Welcome to the neo4j-etl-lib documentation

I often found myself implementing pipelines for small to medium-sized project and repeating the same code. This library is an effort to collect building blocks in a way that simplify the process of assembling pipelines.

When building ETL pipelines the following criteria should be considered as a bare minimum:

  • Logging (recording task execution, durations, errors, and statistics)

  • Error handling

  • Data validation (currently via Pydantic)

  • Batching and streaming

  • Optionally, tracking performed tasks and providing a way to review past ETL runs

Note

This project is under active development, meaning that API changes may occur.

Installation

The library can be installed via pip (inside a virtual environment):

pip install neo4j-etl-lib

Overview

The core of the library is the Task class and its implementations. This class represents an individual job to be executed.

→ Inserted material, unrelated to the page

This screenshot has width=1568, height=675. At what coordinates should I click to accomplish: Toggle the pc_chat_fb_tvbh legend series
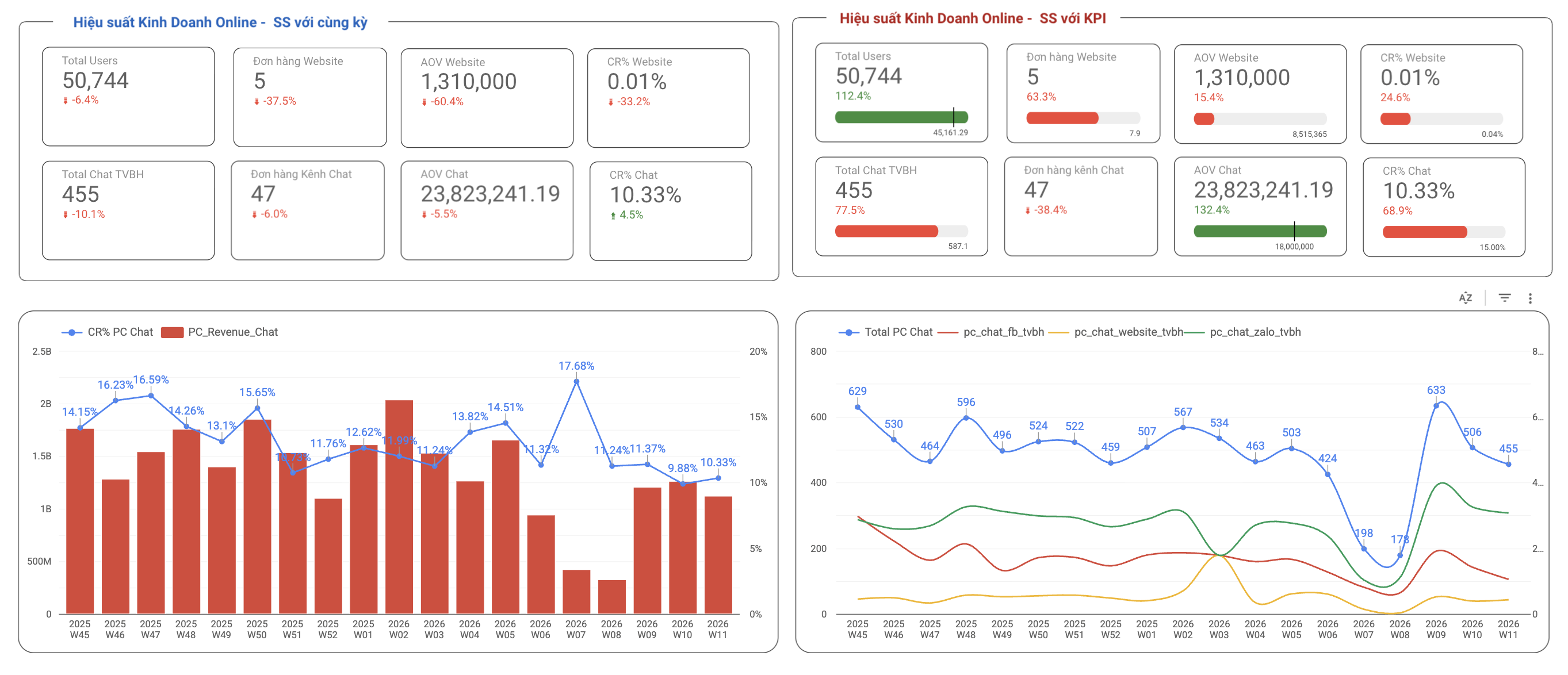pos(1003,332)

Each task receives an instance of ETLContext during construction, providing access to shared functionality such as database interactions.

Subclasses only need to implement the run_internal() method. The base task class handles other concerns, such as time tracking, reporting, and error handling.

There are ready to use Task implementations for comon jobs, such as:

To build a CSV loading task, all you need to do is to sub class CSVLoad2Neo4jTask providing the Cypher query and optionally a Pydantic class if data validation is needed.

Tasks can be grouped into TaskGroup or ParallelTaskGroup. These groups help organize the pipeline, for example, by grouping all loading tasks or post-processing tasks. This structure allows executing only specific parts of the pipeline when needed.

Reporting statistics are also aggregated on TaskGroup level, so grouping helps to get an overview.

A pipeline (aka a job you want to run) is represented by a Task or TaskGroup, which serves as the root of a tree of tasks and task groups. To start the pipeline, simply call execute() on the root task or task group.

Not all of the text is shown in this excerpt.